Uno de los principales ejemplos es el banco Credito Emiliano, conocido como Credem, que desde la década de 1950 acepta hormas de este queso como respaldo para conceder préstamos. Incluso, actualmente acumula más de medio millón de piezas, valoradas en más de 300 millones de euros.
La lógica detrás de este sistema está relacionada con el largo proceso de maduración del Parmigiano-Reggiano. Esto se debe a que algunas hormas necesitan hasta 36 meses antes de poder comercializarse, lo que obliga a las pequeñas queserías a mantener una gran cantidad de capital inmovilizado durante años.
De esta forma, el banco permite a los productores obtener liquidez antes de vender el queso. Al mismo tiempo, conserva un producto de valor elevado como garantía del préstamo.
¿Cómo funcionan los bancos de queso en Italia?
Cuando los productores entregan las hormas de Parmigiano-Reggiano, Credem puede adelantarles entre el 60% y el 80% de su valor. Mientras tanto, el queso continúa su proceso de maduración en almacenes especializados situados en Reggio Emilia y Módena.
Para las queserías, este mecanismo permite disponer de dinero sin tener que esperar hasta tres años para vender el producto. Por su parte, las propias hormas funcionan como garantía para los bancos. En caso de que el productor no devuelva el crédito, la entidad puede vender el queso y recuperar parte del dinero prestado.

De esta forma, el sistema se ha modernizado con el paso de los años. Actualmente, algunos productores pueden utilizar sus quesos como garantía sin trasladarlos físicamente a las instalaciones del banco, lo que amplía la capacidad para conceder financiación.
En este contexto, el negocio ha alcanzado una dimensión considerable.

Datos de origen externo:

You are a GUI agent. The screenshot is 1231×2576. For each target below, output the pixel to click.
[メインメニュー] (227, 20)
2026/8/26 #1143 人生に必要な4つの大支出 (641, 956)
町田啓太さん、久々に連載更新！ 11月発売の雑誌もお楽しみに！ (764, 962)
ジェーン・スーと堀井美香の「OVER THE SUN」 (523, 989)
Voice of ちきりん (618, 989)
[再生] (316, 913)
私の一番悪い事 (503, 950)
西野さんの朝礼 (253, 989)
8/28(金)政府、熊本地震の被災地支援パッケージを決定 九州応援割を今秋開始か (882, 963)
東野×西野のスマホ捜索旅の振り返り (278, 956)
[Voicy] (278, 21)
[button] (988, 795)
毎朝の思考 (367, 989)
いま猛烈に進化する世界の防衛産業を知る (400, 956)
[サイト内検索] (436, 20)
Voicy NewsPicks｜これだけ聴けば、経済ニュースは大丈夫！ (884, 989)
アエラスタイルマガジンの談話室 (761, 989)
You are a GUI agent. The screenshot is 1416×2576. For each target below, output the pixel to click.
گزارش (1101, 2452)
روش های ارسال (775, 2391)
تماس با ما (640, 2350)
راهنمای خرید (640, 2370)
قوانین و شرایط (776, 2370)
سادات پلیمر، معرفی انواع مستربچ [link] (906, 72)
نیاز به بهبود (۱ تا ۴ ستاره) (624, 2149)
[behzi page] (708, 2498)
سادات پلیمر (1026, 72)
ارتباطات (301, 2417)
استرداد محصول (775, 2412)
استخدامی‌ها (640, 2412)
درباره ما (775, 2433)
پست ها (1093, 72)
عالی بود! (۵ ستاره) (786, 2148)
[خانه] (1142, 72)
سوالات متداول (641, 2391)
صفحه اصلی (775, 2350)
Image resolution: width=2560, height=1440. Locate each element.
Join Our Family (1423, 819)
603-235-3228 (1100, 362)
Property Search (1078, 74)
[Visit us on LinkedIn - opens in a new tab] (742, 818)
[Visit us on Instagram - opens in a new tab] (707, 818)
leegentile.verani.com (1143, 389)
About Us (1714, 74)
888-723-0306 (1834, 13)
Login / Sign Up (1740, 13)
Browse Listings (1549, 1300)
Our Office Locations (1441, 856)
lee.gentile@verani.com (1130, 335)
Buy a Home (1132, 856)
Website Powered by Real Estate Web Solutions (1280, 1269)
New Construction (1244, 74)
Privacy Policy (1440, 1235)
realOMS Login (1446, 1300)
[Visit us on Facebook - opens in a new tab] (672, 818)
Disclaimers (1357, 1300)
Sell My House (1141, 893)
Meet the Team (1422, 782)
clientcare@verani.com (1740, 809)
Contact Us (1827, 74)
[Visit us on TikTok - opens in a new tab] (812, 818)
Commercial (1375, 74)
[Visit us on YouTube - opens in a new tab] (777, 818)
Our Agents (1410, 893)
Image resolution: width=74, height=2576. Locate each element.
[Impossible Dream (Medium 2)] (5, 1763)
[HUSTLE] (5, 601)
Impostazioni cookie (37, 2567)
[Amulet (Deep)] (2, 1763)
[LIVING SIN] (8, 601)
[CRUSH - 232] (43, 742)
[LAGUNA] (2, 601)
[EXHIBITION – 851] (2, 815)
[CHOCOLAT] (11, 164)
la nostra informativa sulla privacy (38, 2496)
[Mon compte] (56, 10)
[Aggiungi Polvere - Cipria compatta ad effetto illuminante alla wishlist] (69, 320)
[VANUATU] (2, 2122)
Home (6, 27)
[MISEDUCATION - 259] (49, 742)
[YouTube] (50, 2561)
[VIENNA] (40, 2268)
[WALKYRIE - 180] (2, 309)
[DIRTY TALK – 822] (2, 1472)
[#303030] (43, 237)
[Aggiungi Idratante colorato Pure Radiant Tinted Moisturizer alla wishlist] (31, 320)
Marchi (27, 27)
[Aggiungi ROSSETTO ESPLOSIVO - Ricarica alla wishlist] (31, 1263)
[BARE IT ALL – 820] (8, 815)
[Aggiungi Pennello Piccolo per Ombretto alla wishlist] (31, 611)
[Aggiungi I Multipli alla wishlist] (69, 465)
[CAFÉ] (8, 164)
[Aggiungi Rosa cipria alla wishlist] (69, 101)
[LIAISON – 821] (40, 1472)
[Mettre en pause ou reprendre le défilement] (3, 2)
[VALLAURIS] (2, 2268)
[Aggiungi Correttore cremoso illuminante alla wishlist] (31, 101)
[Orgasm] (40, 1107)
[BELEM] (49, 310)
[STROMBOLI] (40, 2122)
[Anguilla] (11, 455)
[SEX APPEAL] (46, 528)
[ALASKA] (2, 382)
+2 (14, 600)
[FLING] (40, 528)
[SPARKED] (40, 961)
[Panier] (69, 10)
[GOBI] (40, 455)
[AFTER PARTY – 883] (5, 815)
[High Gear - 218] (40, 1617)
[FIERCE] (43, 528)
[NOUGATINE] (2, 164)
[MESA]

Italia produce alrededor de 4 millones de hormas de Parmigiano-Reggiano al año, mientras que estos sistemas de almacenamiento pueden concentrar aproximadamente 500.000 piezas. Sin embargo, las olas de calor que ha atravesado Europa durante la última temporada de verano amenaza con desestabilizar este particular sistema.
Las altas temperaturas amenazan a los bancos que conservan quesos Parmigiano-Reggiano
La ola de calor registrada en Europa hizo que almacenar cientos de miles de quesos exigiera mantener condiciones precisas durante todo el proceso de maduración.
Además, el consumo energético necesario para refrigerar las instalaciones de Credem aumentó cerca de un 30% durante los picos de calor. Ante esta situación, su unidad de almacenamiento, MGT, mejoró los sistemas de refrigeración y las calderas, reforzó el aislamiento térmico de los edificios y aumentó la producción de energía renovable.
El calor también afecta al proceso antes de que el queso llegue a las bóvedas. Con temperaturas superiores a los 40 grados, las vacas pasan más tiempo tumbadas, comen menos y pueden producir hasta un 10% menos de leche, lo que también eleva los costes de toda la cadena productiva.

¿Por qué el queso Parmigiano-Reggiano tiene tanto valor?
El Parmigiano-Reggiano es un queso de alto valor económico y cultural. Por ejemplo, su nombre está protegido por una Denominación de Origen Protegida (DOP) y únicamente puede utilizarse para el queso elaborado conforme a las normas establecidas dentro de determinadas zonas del norte de Italia.
En cuanto a su producción, se concentra principalmente en las provincias de Parma, Reggio Emilia, Módena y partes de Mantua y Boloña. La industria está valorada en alrededor de 4000 millones de euros y cuenta con unas 300 queserías certificadas.
Asimismo, su largo proceso de maduración, su demanda internacional y el control sobre su producción permiten que cada horma conserve un valor relativamente estable durante meses o años. Esta es precisamente la combinación que explica por qué puede funcionar como garantía para una entidad financiera.